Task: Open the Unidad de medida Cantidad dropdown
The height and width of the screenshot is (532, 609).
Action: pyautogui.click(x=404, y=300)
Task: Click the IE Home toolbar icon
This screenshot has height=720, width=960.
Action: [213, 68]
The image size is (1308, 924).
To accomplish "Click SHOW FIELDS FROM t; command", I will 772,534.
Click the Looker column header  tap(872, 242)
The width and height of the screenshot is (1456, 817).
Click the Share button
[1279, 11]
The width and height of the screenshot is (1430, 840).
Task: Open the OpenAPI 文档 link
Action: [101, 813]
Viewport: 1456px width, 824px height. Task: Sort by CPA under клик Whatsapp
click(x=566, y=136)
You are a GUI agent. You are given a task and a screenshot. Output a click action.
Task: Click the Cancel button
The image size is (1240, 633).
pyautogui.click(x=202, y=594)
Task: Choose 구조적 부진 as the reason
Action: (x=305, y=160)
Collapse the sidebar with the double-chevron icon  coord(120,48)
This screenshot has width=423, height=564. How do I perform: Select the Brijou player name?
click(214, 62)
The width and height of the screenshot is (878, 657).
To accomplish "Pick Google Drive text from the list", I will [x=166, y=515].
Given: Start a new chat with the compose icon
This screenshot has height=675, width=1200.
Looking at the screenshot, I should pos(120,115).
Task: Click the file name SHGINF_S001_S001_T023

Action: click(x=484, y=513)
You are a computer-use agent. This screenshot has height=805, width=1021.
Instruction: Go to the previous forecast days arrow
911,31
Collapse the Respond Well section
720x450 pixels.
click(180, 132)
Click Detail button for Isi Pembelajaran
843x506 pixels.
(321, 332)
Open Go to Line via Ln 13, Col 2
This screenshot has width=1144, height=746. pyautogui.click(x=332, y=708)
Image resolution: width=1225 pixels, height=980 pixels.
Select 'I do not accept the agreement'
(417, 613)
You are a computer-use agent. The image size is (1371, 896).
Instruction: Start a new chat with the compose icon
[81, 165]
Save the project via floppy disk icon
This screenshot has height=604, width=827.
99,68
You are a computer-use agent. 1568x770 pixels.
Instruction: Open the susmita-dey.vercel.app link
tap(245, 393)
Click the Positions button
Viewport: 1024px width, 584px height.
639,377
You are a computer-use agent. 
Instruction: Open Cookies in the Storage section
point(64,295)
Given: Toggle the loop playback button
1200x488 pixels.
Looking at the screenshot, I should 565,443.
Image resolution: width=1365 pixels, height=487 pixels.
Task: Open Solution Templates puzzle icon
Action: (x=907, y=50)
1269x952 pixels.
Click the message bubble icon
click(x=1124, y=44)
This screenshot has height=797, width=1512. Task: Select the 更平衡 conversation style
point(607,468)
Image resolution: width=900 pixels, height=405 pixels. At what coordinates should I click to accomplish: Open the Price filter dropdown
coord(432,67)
§
- _EXERCISE DESCRIPTION_:
Rewrite all of the material above, putting "Goal" wherever "Instruction" appears and keeping everything else the same.

- _TASK SOLUTION_:
Task: Open the Unidad de medida Cantidad dropdown
The height and width of the screenshot is (532, 609).
Action: pyautogui.click(x=404, y=300)
Task: Click the IE Home toolbar icon
This screenshot has height=720, width=960.
Action: [213, 68]
The image size is (1308, 924).
To accomplish "Click SHOW FIELDS FROM t; command", I will 772,534.
Click the Looker column header  tap(872, 242)
The width and height of the screenshot is (1456, 817).
Click the Share button
[1279, 11]
The width and height of the screenshot is (1430, 840).
Task: Open the OpenAPI 文档 link
Action: [101, 813]
Viewport: 1456px width, 824px height. Task: Sort by CPA under клик Whatsapp
click(x=566, y=136)
You are a GUI agent. You are given a task and a screenshot. Output a click action.
Task: Click the Cancel button
The image size is (1240, 633).
pyautogui.click(x=202, y=594)
Task: Choose 구조적 부진 as the reason
Action: (x=305, y=160)
Collapse the sidebar with the double-chevron icon  coord(120,48)
This screenshot has width=423, height=564. How do I perform: Select the Brijou player name?
click(214, 62)
The width and height of the screenshot is (878, 657).
To accomplish "Pick Google Drive text from the list", I will [x=166, y=515].
Given: Start a new chat with the compose icon
This screenshot has height=675, width=1200.
Looking at the screenshot, I should pos(120,115).
Task: Click the file name SHGINF_S001_S001_T023

Action: click(x=484, y=513)
You are a computer-use agent. This screenshot has height=805, width=1021.
Goal: Go to the previous forecast days arrow
911,31
Collapse the Respond Well section
720x450 pixels.
click(180, 132)
Click Detail button for Isi Pembelajaran
843x506 pixels.
(321, 332)
Open Go to Line via Ln 13, Col 2
This screenshot has width=1144, height=746. pyautogui.click(x=332, y=708)
Image resolution: width=1225 pixels, height=980 pixels.
Select 'I do not accept the agreement'
(417, 613)
You are a computer-use agent. The image size is (1371, 896).
Goal: Start a new chat with the compose icon
[81, 165]
Save the project via floppy disk icon
This screenshot has height=604, width=827.
99,68
You are a computer-use agent. 1568x770 pixels.
Goal: Open the susmita-dey.vercel.app link
tap(245, 393)
Click the Positions button
Viewport: 1024px width, 584px height.
639,377
You are a computer-use agent. 
Goal: Open Cookies in the Storage section
point(64,295)
Given: Toggle the loop playback button
1200x488 pixels.
Looking at the screenshot, I should 565,443.
Image resolution: width=1365 pixels, height=487 pixels.
Task: Open Solution Templates puzzle icon
Action: (x=907, y=50)
1269x952 pixels.
Click the message bubble icon
click(x=1124, y=44)
This screenshot has height=797, width=1512. Task: Select the 更平衡 conversation style
point(607,468)
Image resolution: width=900 pixels, height=405 pixels. At what coordinates should I click to accomplish: Open the Price filter dropdown
coord(432,67)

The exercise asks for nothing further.